### Data for review
· · ·

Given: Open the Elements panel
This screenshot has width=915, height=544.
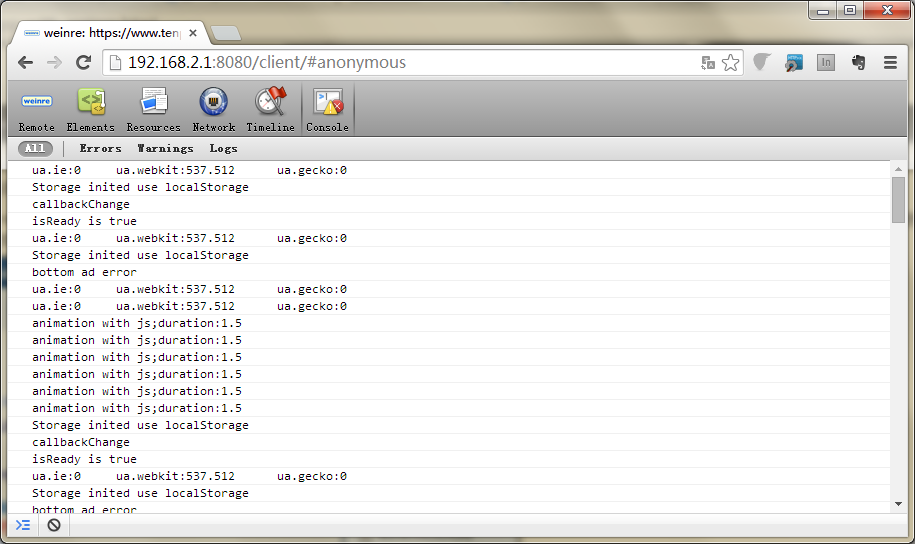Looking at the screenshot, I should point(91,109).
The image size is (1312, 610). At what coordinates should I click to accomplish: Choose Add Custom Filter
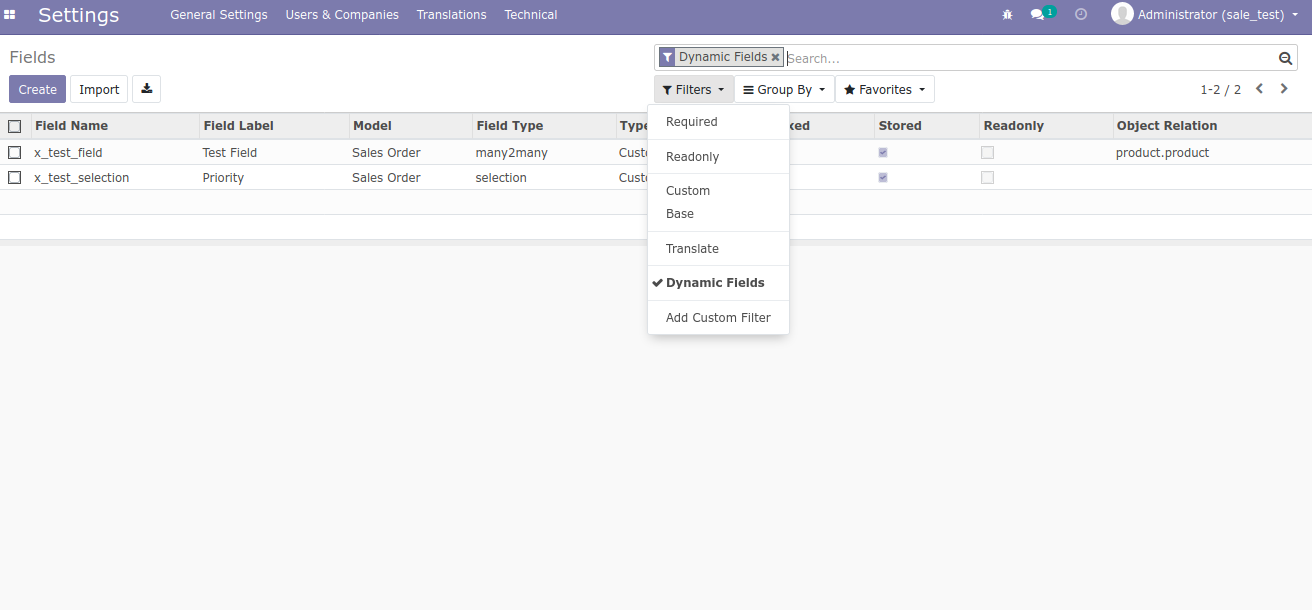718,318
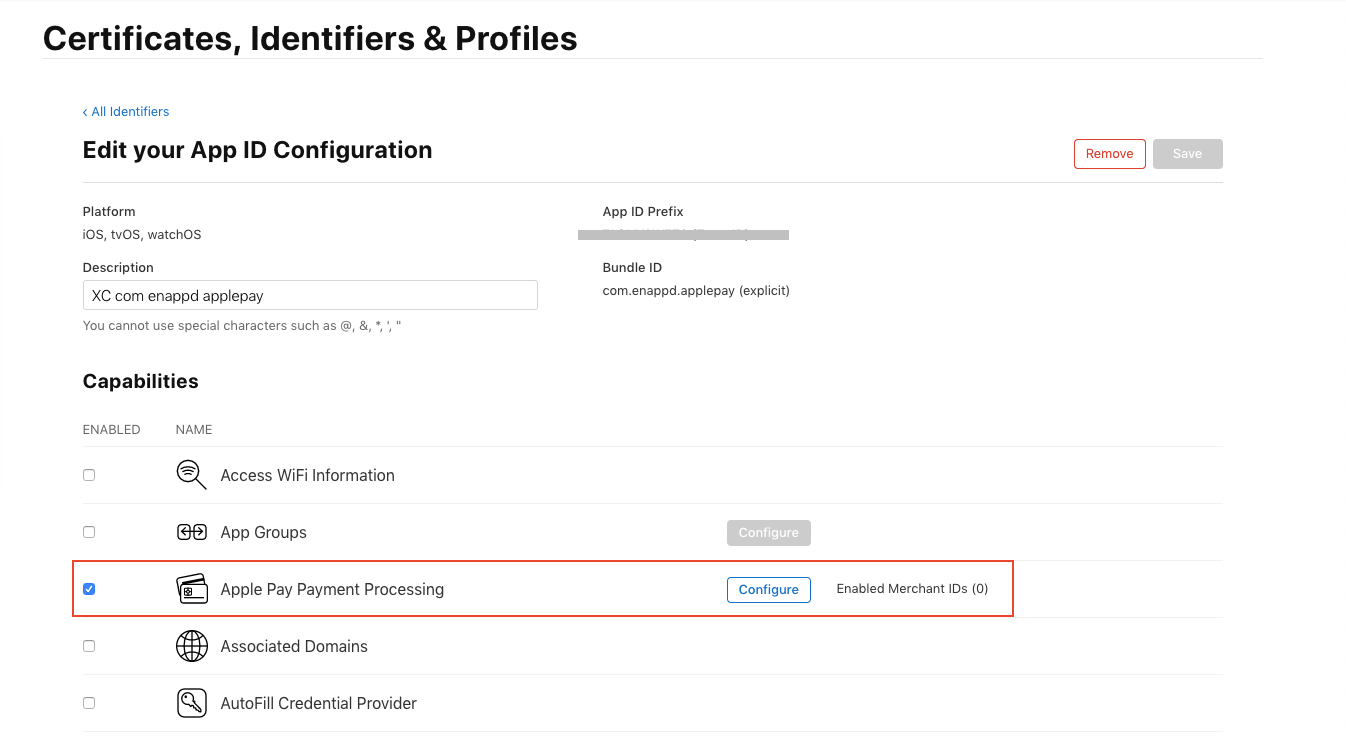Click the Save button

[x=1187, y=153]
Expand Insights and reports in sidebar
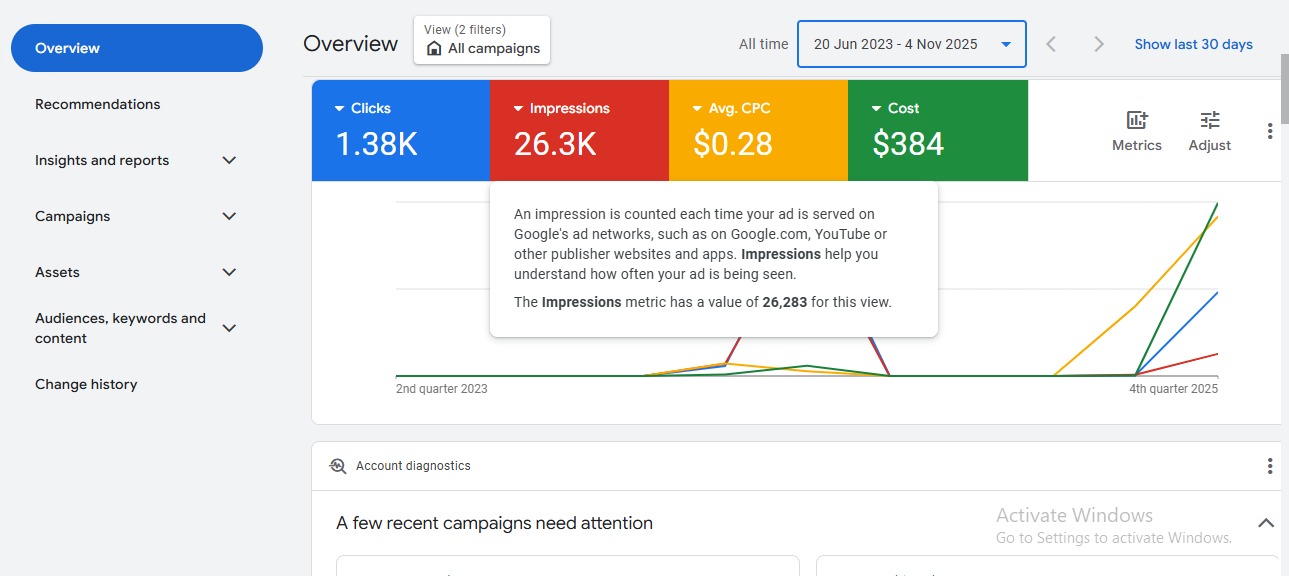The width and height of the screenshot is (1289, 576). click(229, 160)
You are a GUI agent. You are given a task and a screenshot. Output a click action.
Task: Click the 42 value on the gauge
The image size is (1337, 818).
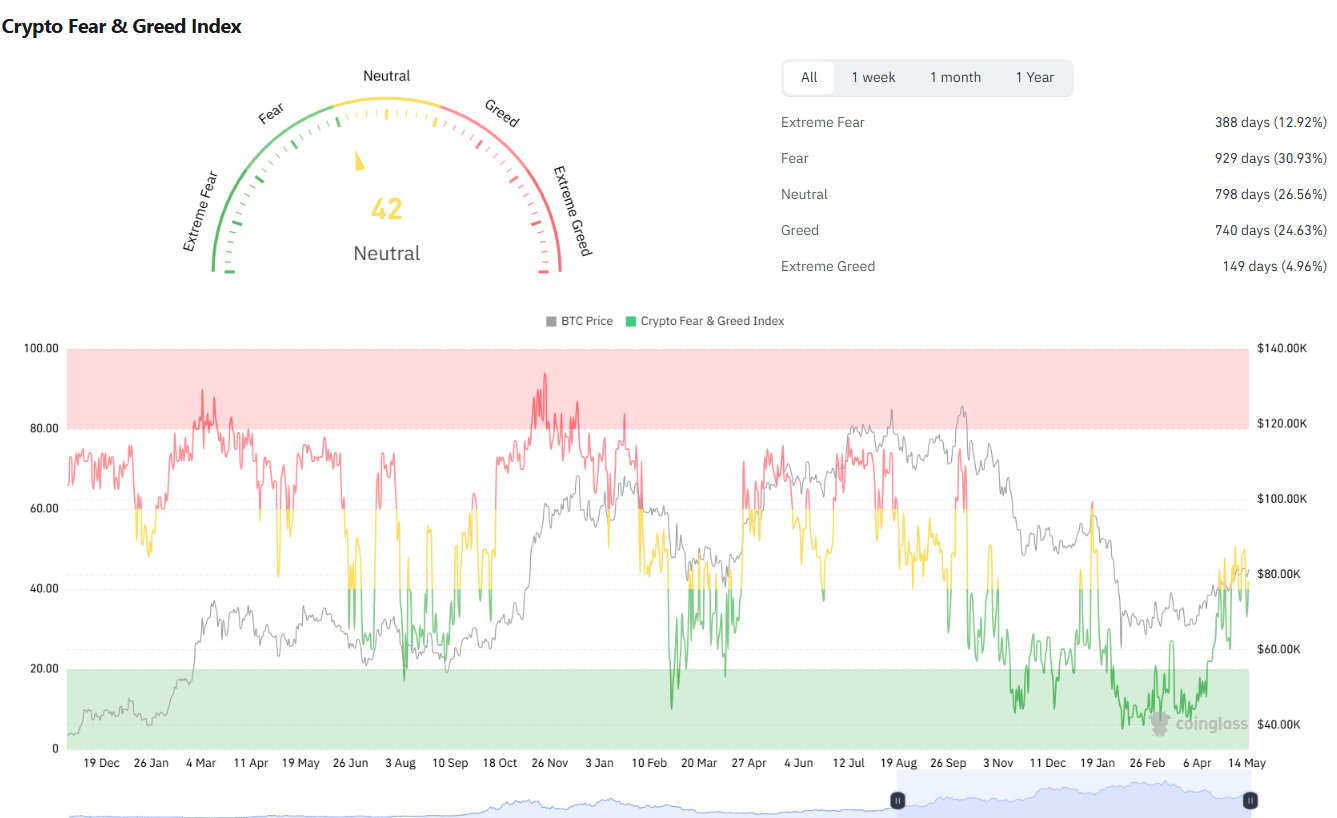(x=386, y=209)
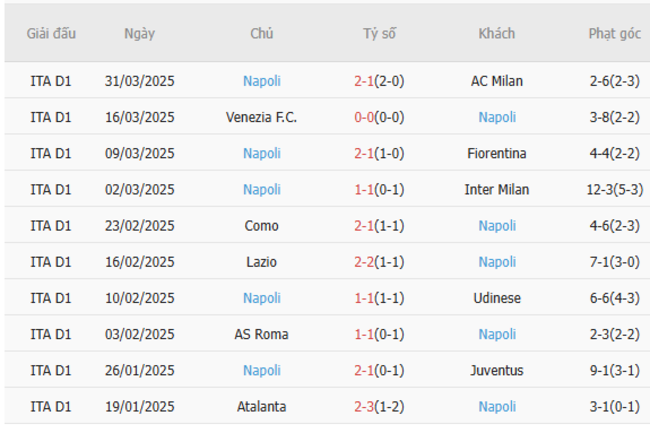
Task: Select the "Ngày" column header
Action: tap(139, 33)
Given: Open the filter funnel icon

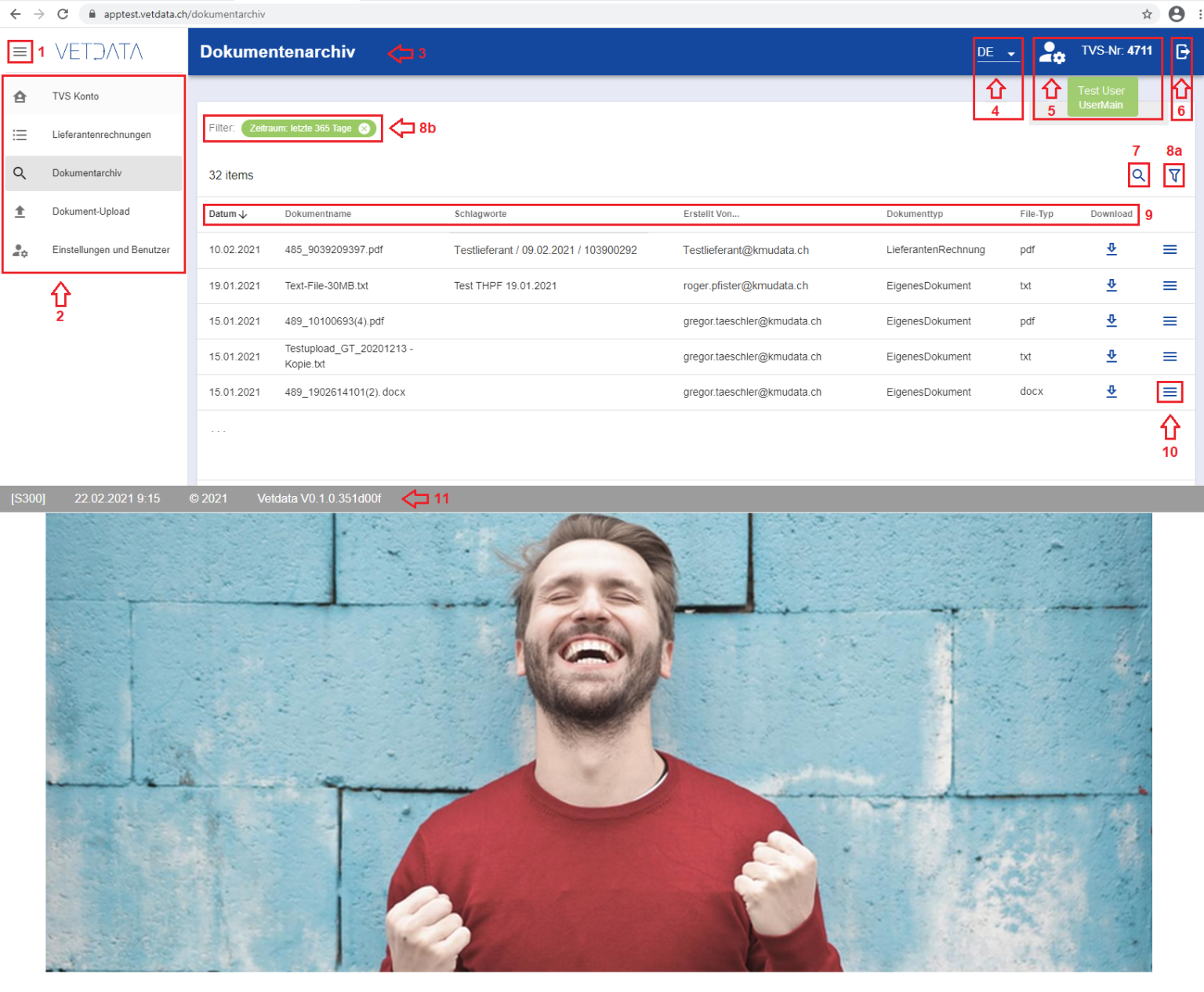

· · ·

### Work to complete
In case the records contain pictures, keep those out and repeat the rest exactly.

### Your response
Given: Open the Elements panel
This screenshot has width=915, height=544.
Looking at the screenshot, I should point(91,109).
The image size is (1312, 610). At what coordinates should I click to accomplish: Choose Add Custom Filter
718,318
Click the Save button

[x=1187, y=153]
Expand Insights and reports in sidebar
The width and height of the screenshot is (1289, 576). click(229, 160)
You are a GUI agent. You are given a task and a screenshot. Output a click action.
Task: Click the 42 value on the gauge
The image size is (1337, 818).
(x=386, y=209)
Task: Select the "Ngày" column header
Action: tap(139, 33)
Given: Open the filter funnel icon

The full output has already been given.